Thomas Davis shares message of thanks after his Panthers career comes to an end

After 14 years with the Carolina Panthers, Pro Bowl linebacker Thomas Davis announced Wednesday night that he’ll no longer be a member of the team he’s been a part of since being drafted in 2005.

Davis shared his message on Twitter:

“I received information from the Carolina Panthers on Monday that they’re going to go in a different direction with the linebacker position,” Davis shared. “It’s extremely tough to deal with … I wanted to be a part of a group that came and right the wrongs of this season. As a leader, I take full responsibility for some of things that we allowed to happen.”

Davis thanked the Panthers organization, teammates and fans, but insisted he wants to continue to play.

“Carolina is going to always be home for me and my family, but I’m not retiring,” said the 35-year-old Davis. “I feel like I have way too much football left in me to walk away from the game right now, so I want to keep playing. I’m going to keep playing.
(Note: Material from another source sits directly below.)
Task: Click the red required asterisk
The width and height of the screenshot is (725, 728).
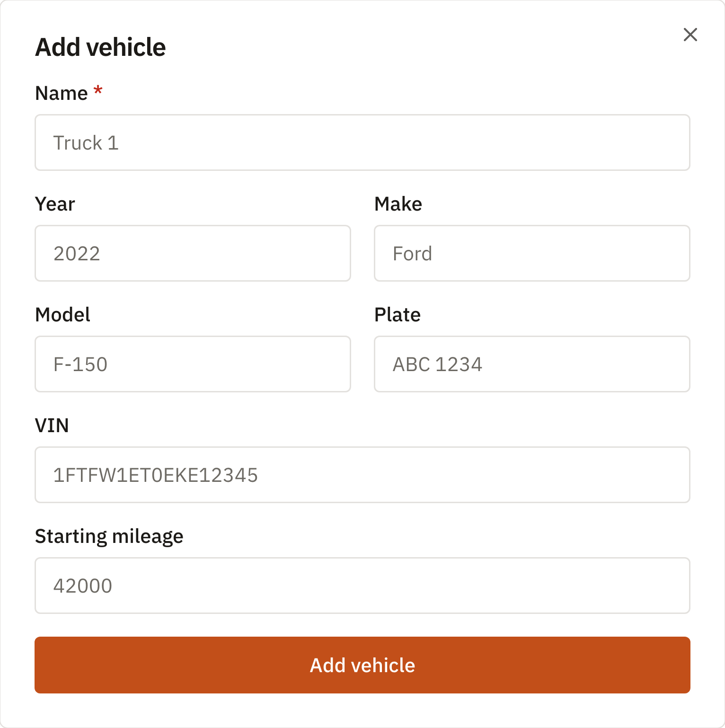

Hopefully someone’s going to give me that opportunity.”

Davis, who was named the Walter Payton NFL Man of the Year in 2014, started all 12 games he played in 2018 and finished with 79 tackles and two fumble recoveries for a Panthers team that underachieved and finished 7-9.

In January 2018, Davis initially announced that the 2018 season would be his final season, but after he was suspended the first four games for violating the league policy on performance enhancing drugs, Davis announced he wanted to play at least one more year.
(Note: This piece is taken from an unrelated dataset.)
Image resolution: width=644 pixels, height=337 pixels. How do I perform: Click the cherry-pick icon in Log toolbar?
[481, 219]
LISTEN TO THOMAS DAVIS ON EPISODE 103 OF THE SPORTS SPECTRUM PODCAST

A graduate of Georgia, Davis was a three-year letterman at free safety from 2002-04. After his sophomore season in 2003, he earned second-team All-Southeastern Conference honors. He was recognized as a first-team All-SEC selection and a first-team All-American after his junior season in 2004. In 39 career games, Davis recorded 272 tackles, 17 for a loss, 10.5 sacks, three interceptions, six forced fumbles, and four fumble recoveries. After his junior season, he left the Bulldogs for the NFL Draft and was selected in the first round by the Carolina in 2005.

Davis’ biggest influence on his faith was from his college head coach, Mark Richt.

“I never had a father figure in my household so I looked upon him as a father figure,” Davis told Sports Spectrum “And, the way he did things, the way that he communicated things with his wife, his kids. You know, I really learned a lot about being a man from Coach Richt.”

Davis also discovered Coach Richt was more than a guy about X’s and O’s, but a man centered in faith in Jesus Christ.

“He’s one of the best coaches in the country … yet he still gives all credit to God,” Davis says. “I’m like, who is this God and how can I find him? What do I have to do to get closer to Him? … I learned that from him. That’s where it all started for me.”